We are interested in testing the ways in which nineteenth-century spectacle has come to be understood. Immersive entertainments of this period have long been associated with notions of passive spectatorship and what Jonathan Crary refers to as the ‘private chamber’ mode of isolated, absorbed engagement, which he sees as characteristic of modern subjectivity. Guy Debord’s The Society of the Spectacle (1967) has been particularly influential in readings that posit nineteenth-century optical entertainments as offering seductive yet dangerous illusions, with Maurice Samuels, for instance, arguing that the spectacular mode of presenting history ‘promoted passivity and alienation’. Against this, recent accounts such as that by Alice Barnaby in her book Light Touches: Cultural Practices of Illumination 1800 – 1900 stress qualities of ‘agency, play and experimentation’ as inherent to nineteenth-century visuality, while Lynn Voskuil has argued for the communal nature of nineteenth-century spectatorship. Victor Burgin has long drawn attention to the productive excesses of a panoramic subject position and the possibility of an agency that can resist hegemonic mechanisms of representation.
We invite papers that investigate the renewed relevance of nineteenth-century immersive spectacles in contemporary artistic and museological practices: why do such highly-curated embodied experiences of the world in flux find a new relevance in contemporary times? What varieties of subjectivities are articulated for contemporary viewers in these encounters?

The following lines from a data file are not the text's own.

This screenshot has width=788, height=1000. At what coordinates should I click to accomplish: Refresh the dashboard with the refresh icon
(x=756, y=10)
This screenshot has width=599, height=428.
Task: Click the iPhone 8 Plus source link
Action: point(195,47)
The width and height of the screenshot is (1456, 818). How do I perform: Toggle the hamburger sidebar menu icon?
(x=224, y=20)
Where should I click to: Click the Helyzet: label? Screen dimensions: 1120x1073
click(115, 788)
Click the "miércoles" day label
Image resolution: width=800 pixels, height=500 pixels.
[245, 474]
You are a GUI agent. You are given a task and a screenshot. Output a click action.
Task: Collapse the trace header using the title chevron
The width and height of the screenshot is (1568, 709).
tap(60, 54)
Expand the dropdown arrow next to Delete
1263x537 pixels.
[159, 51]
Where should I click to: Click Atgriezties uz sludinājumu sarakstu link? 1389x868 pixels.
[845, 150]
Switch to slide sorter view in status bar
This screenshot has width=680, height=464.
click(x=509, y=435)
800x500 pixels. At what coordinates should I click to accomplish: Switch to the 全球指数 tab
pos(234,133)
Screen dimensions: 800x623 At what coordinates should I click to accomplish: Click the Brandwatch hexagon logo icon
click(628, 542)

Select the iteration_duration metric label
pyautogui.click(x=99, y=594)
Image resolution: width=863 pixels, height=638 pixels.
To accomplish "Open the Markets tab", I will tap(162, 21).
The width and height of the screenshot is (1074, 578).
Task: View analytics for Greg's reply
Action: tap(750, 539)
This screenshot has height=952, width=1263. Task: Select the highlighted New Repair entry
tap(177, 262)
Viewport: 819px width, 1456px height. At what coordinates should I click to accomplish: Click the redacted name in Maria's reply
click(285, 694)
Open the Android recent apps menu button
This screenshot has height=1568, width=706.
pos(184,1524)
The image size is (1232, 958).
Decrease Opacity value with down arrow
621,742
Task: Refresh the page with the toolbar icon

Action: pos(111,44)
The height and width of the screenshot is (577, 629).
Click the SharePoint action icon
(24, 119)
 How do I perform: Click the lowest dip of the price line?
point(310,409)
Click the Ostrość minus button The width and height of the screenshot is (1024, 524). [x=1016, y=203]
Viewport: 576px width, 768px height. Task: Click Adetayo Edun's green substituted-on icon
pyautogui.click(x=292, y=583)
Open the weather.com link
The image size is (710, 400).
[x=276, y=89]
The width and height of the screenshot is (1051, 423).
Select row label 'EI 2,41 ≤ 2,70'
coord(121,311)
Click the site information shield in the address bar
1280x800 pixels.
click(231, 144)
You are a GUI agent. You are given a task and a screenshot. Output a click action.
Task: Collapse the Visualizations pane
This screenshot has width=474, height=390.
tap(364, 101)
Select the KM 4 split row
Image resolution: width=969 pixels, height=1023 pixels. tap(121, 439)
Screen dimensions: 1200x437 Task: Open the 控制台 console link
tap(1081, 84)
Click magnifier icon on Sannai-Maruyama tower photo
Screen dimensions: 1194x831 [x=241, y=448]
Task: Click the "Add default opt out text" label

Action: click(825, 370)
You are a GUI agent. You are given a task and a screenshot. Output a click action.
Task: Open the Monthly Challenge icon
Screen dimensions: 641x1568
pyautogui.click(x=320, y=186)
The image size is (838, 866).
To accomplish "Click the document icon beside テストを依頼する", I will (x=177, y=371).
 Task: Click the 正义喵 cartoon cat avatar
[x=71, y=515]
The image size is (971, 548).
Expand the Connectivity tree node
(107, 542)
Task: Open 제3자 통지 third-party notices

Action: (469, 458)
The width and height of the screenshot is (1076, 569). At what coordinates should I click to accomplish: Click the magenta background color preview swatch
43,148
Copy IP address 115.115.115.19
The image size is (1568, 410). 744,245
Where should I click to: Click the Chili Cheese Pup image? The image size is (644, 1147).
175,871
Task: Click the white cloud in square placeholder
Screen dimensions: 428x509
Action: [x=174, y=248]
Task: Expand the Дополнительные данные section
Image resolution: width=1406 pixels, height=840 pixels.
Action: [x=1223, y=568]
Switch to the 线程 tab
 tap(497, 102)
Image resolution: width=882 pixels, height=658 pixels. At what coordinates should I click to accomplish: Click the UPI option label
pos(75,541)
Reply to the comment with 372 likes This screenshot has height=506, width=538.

How do such new sites of memory—lieu de mémoire as conceptualized by the French historian Pierre Nora—thematize the contemporary against the background of ideologies of race, alterity and cultural heritage?
We invite interested authors to send their 300-word abstract and a short 100-word biography to the editors Patricia Smyth (P.M.Smythwarwick.ac.uk) and Gülru Çakmak (gcakmakumass.edu) by 1 March 2022. Accepted essays (c. 7000 words) will be due to the editors on 1 October 2022. Since the papers will be published in an online platform, the editors are open to suggestions for incorporating multi-media resources to the published papers such as video, sound file, animation, etc.